Usually, 30% is quite acceptable for images on a page.
However, for high quality, 60% can be better.
The quality needed can be depend on the image as well.
Also, the filesize is not a linear relationship with the quality. It's more exponential.
As an example, just approximate numbers:
0%: 15kb
20%: 25kb
60%: 60kb
80%: 120kb
100%: 270kb
With each, you would see a noticable difference in quality, though.
JPG also has a couple other options (available only in some programs, such as photoshop):
blur-- this will soften the image, but make the filesize much smaller. It can actually end up giving you higher quality/detail for a smaller size, if used correctly.
progressive-- this will load the image in parts, either line by link or chunk by chunk, or in passes, each making the image less and less pixelated. standard is 3 passes.
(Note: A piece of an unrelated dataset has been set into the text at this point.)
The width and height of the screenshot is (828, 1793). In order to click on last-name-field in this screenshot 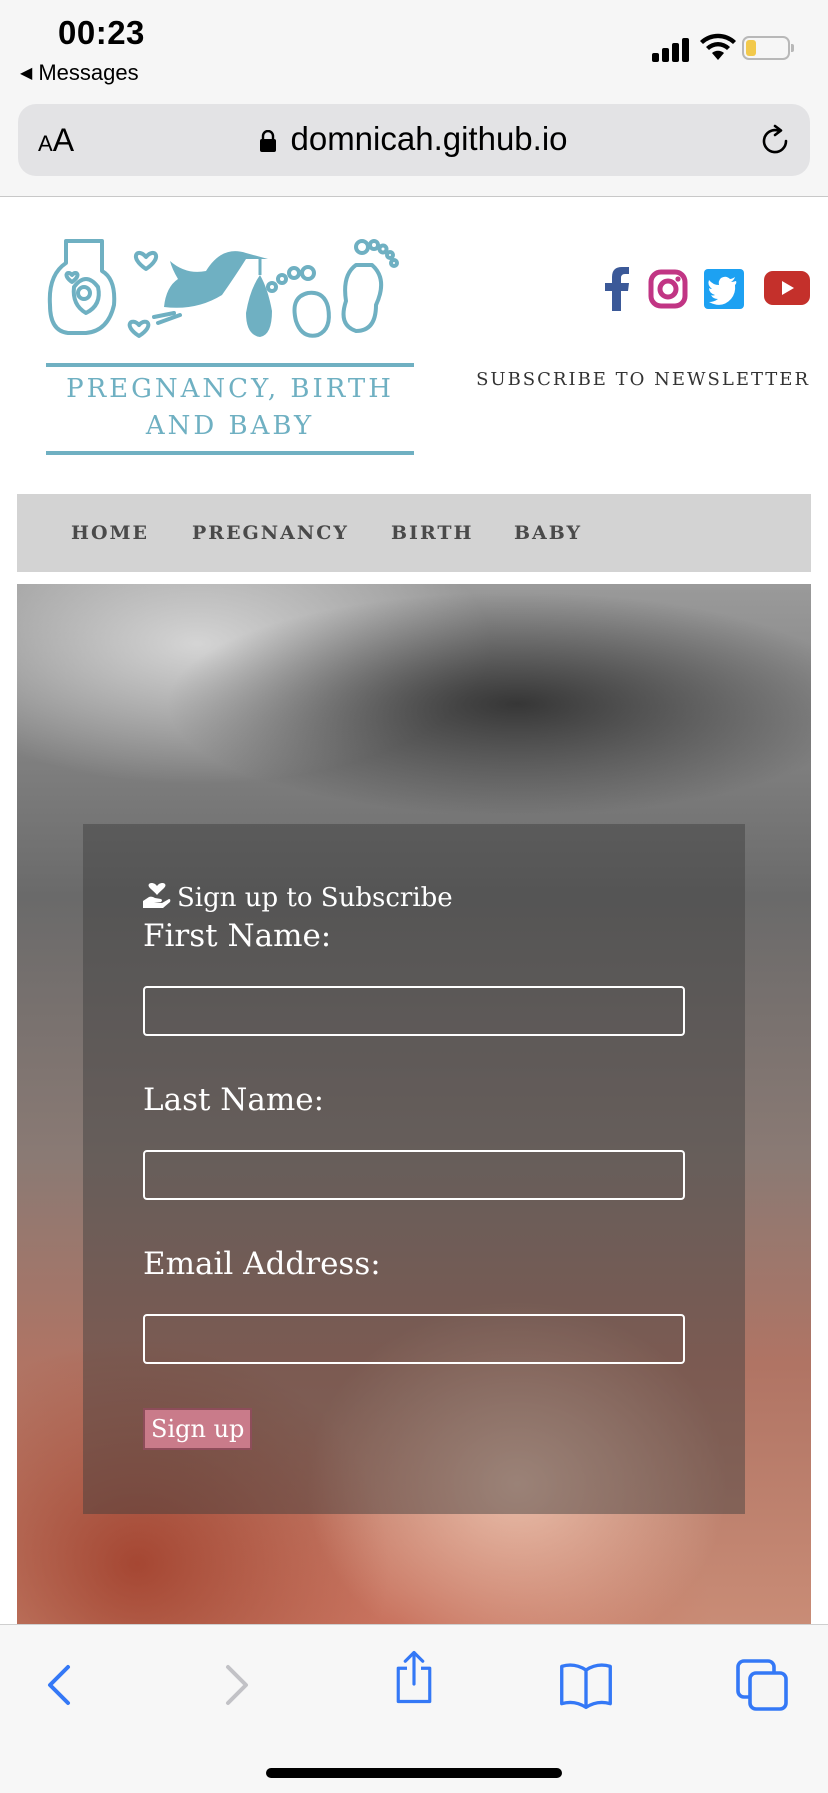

a gif image is basically as-is. The only option you have here is how many colors are allotted. With a very basic image, you can get away with just 2 colors, and that's GREAT for filesize. number of colors (1-256) is approximately a linear relationship with the filesize. Obviously you will lose quality-- color-- when lowering the number of options in the pallette.
You can counter this to some degree by specifying a particular, or even custom, pallette of any 256 colors. Some programs will do this automatically by finding the most common colors, though it might be a good idea to help as well, especially if a certain pixel needs to have a color and that isn't included.
The other options with gif include dithering, which is a method to approximate colors that don't exist in the palette, or "closest color" which would simply use the closest color, without trying to fade to it. Dithering will create a dotted look, but, from afar, simulate more colors.
Animated gifs also have a few options, like limiting repeated frames, etc.

No options here, except what type of transparency, which may change the filesize some, especially with full alpha transparency which would add another bit of data per pixel.
As I mentioned above, there is an 8bit mode with indexed color like gif, but I don't see the use.

Other formats:
bmp seems to be fairly supported in most browsers, but no point in that. Just use PNG if you want no quality loss.

If you want to post your specific image, I could try to give some input on how to best save it.